-- begin --
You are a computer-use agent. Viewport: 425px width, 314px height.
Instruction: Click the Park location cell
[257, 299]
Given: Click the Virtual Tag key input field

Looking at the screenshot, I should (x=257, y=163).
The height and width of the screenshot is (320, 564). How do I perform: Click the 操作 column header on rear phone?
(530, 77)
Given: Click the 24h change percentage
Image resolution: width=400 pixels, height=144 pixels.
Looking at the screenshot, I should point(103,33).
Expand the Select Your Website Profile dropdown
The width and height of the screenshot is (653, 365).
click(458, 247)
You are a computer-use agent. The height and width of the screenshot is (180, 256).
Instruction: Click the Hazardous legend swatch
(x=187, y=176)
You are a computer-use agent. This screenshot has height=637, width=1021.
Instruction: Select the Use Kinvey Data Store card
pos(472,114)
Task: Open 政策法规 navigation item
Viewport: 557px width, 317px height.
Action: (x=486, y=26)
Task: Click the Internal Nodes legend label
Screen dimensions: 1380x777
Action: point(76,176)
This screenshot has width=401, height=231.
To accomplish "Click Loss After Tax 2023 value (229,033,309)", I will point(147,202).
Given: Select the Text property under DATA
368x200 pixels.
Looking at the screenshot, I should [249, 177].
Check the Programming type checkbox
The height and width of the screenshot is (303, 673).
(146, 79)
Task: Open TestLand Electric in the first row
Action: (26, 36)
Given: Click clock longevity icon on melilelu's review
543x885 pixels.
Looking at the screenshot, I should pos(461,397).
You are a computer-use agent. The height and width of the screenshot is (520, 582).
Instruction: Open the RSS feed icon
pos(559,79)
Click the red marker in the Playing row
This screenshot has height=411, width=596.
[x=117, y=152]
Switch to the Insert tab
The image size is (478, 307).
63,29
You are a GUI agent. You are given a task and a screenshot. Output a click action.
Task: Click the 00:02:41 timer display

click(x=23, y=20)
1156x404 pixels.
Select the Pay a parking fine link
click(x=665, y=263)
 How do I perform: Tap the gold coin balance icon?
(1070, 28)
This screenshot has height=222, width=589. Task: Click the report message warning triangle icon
-- end --
Task description — Revise the entries above so that each "computer-use agent" becomes "screen-control agent", with everything else left unchanged.

Expected answer —
You are a screen-control agent. Viewport: 425px width, 314px height.
Instruction: Click the Park location cell
[257, 299]
Given: Click the Virtual Tag key input field

Looking at the screenshot, I should (x=257, y=163).
The height and width of the screenshot is (320, 564). How do I perform: Click the 操作 column header on rear phone?
(530, 77)
Given: Click the 24h change percentage
Image resolution: width=400 pixels, height=144 pixels.
Looking at the screenshot, I should point(103,33).
Expand the Select Your Website Profile dropdown
The width and height of the screenshot is (653, 365).
click(458, 247)
You are a screen-control agent. The height and width of the screenshot is (180, 256).
Instruction: Click the Hazardous legend swatch
(x=187, y=176)
You are a screen-control agent. This screenshot has height=637, width=1021.
Instruction: Select the Use Kinvey Data Store card
pos(472,114)
Task: Open 政策法规 navigation item
Viewport: 557px width, 317px height.
Action: (x=486, y=26)
Task: Click the Internal Nodes legend label
Screen dimensions: 1380x777
Action: point(76,176)
This screenshot has width=401, height=231.
To accomplish "Click Loss After Tax 2023 value (229,033,309)", I will point(147,202).
Given: Select the Text property under DATA
368x200 pixels.
Looking at the screenshot, I should [249, 177].
Check the Programming type checkbox
The height and width of the screenshot is (303, 673).
(146, 79)
Task: Open TestLand Electric in the first row
Action: (26, 36)
Given: Click clock longevity icon on melilelu's review
543x885 pixels.
Looking at the screenshot, I should pos(461,397).
You are a screen-control agent. The height and width of the screenshot is (520, 582).
Instruction: Open the RSS feed icon
pos(559,79)
Click the red marker in the Playing row
This screenshot has height=411, width=596.
[x=117, y=152]
Switch to the Insert tab
The image size is (478, 307).
63,29
You are a GUI agent. You are given a task and a screenshot. Output a click action.
Task: Click the 00:02:41 timer display

click(x=23, y=20)
1156x404 pixels.
Select the Pay a parking fine link
click(x=665, y=263)
 How do I perform: Tap the gold coin balance icon?
(1070, 28)
This screenshot has height=222, width=589. Task: Click the report message warning triangle icon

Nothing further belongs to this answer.